Details
-
Bug
-
Resolution: Fixed
-
Minor
-
Lustre 2.2.0, Lustre 2.3.0, Lustre 2.4.0, Lustre 2.1.5
-
None
-
lustre 2.1.3
bullxlinux 6.1 (based on redhat 6.1)
machine with 32 CPUs
-
3
-
6141
Description
The stop of ptlrpcd threads lasts more than one second per thread. On hardware with large number of cores this lead to a few minutes to unload ptlrpc module.

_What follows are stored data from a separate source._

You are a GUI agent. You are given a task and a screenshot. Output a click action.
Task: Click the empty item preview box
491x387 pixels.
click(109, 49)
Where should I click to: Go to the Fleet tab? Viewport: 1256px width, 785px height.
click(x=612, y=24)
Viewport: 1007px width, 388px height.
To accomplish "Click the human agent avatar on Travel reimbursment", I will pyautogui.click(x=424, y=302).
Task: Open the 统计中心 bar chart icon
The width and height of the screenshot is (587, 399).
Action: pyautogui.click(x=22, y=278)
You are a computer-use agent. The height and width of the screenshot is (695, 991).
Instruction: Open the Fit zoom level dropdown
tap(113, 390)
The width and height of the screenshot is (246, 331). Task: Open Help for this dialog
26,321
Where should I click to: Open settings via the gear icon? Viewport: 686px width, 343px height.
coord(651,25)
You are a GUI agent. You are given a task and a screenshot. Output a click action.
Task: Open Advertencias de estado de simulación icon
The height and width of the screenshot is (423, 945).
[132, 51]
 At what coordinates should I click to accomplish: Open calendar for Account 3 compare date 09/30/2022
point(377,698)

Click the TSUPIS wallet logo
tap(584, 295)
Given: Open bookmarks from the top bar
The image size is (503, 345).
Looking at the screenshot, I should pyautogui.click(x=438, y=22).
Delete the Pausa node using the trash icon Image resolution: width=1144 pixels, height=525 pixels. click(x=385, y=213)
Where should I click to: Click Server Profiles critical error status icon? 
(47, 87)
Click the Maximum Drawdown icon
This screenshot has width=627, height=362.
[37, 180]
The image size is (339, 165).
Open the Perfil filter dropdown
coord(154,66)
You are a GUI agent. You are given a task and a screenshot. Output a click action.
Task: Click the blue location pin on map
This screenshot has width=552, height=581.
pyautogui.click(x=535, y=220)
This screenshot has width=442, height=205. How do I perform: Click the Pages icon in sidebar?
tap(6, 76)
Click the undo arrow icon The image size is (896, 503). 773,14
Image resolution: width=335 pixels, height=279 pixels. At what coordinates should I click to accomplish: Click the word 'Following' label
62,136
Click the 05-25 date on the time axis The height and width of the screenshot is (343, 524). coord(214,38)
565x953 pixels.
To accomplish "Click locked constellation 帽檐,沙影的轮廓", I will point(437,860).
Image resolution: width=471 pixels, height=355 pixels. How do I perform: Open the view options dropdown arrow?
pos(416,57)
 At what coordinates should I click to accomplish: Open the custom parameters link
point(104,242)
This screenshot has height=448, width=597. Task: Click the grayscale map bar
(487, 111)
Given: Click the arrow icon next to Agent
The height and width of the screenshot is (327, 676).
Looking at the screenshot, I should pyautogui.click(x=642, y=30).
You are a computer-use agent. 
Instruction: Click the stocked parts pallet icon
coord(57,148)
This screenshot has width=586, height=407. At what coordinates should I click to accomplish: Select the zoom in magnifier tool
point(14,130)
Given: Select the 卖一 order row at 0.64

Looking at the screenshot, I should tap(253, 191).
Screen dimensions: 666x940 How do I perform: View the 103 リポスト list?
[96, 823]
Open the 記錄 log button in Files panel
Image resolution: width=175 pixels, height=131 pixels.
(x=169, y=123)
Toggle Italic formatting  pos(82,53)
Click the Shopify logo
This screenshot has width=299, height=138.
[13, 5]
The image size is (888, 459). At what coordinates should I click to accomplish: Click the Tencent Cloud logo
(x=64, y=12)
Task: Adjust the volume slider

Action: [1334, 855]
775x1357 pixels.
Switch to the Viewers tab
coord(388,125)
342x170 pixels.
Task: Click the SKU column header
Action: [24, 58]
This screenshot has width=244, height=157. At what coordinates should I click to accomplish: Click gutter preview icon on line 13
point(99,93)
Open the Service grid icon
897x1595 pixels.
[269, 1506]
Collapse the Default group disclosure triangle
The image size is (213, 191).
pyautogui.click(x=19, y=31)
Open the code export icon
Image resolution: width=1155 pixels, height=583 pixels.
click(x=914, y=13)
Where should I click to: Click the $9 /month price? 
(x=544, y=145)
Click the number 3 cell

# lscpu | grep "^CPU(s)" CPU(s): 32 # ps -ef | grep ptlrpcd root 7301 2 0 10:58 ? 00:00:00 [ptlrpcd_rcv] root 7302 2 0 10:58 ? 00:00:00 [ptlrpcd_0] root 7303 2 0 10:58 ? 00:00:00 [ptlrpcd_1] root 7304 2 0 10:58 ? 00:00:00 [ptlrpcd_2] root 7305 2 0 10:58 ? 00:00:00 [ptlrpcd_3] root 7306 2 0 10:58 ? 00:00:00 [ptlrpcd_4] root 7307 2 0 10:58 ? 00:00:00 [ptlrpcd_5] root 7308 2 0 10:58 ? 00:00:00 [ptlrpcd_6] root 7309 2 0 10:58 ? 00:00:00 [ptlrpcd_7] root 7310 2 0 10:58 ? 00:00:00 [ptlrpcd_8] root 7311 2 0 10:58 ? 00:00:00 [ptlrpcd_9] root 7312 2 0 10:58 ? 00:00:00 [ptlrpcd_10] root 7313 2 0 10:58 ? 00:00:00 [ptlrpcd_11] root 7314 2 0 10:58 ? 00:00:00 [ptlrpcd_12] root 7315 2 0 10:58 ? 00:00:00 [ptlrpcd_13] root 7316 2 0 10:58 ? 00:00:00 [ptlrpcd_14] root 7317 2 0 10:58 ? 00:00:00 [ptlrpcd_15] root 7318 2 0 10:58 ? 00:00:00 [ptlrpcd_16] root 7319 2 0 10:58 ? 00:00:00 [ptlrpcd_17] root 7320 2 0 10:58 ? 00:00:00 [ptlrpcd_18] root 7321 2 0 10:58 ? 00:00:00 [ptlrpcd_19] root 7322 2 0 10:58 ? 00:00:00 [ptlrpcd_20] root 7323 2 0 10:58 ? 00:00:00 [ptlrpcd_21] root 7324 2 0 10:58 ? 00:00:00 [ptlrpcd_22] root 7325 2 0 10:58 ? 00:00:00 [ptlrpcd_23] root 7326 2 0 10:58 ? 00:00:00 [ptlrpcd_24] root 7327 2 0 10:58 ? 00:00:00 [ptlrpcd_25] root 7328 2 0 10:58 ? 00:00:00 [ptlrpcd_26] root 7329 2 0 10:58 ? 00:00:00 [ptlrpcd_27] root 7330 2 0 10:58 ? 00:00:00 [ptlrpcd_28] root 7331 2 0 10:58 ? 00:00:00 [ptlrpcd_29] root 7332 2 0 10:58 ? 00:00:00 [ptlrpcd_30] root 7333 2 0 10:58 ? 00:00:00 [ptlrpcd_31] # time modprobe -r ptlrpc real 1m7.204s user 0m0.000s sys 0m0.030s
Hello Gregoire, I agree with Andreas, there must be something else to explain the >1mn for the rmmod.
BTW, each or at least groups of the ptlrpcd thread would execute in parallel on multiple Cores (depending on their scheduling policy) thus the timing you get would be the max of all execution-sets which looks too long for me ...
Can you reproduce the problem and ensure that you enabled the full debug-traces before and also you delimited the rmmod timing period with BEGIN/END markers ??
A ps output showing the ptlrpcd pids would be helpful too.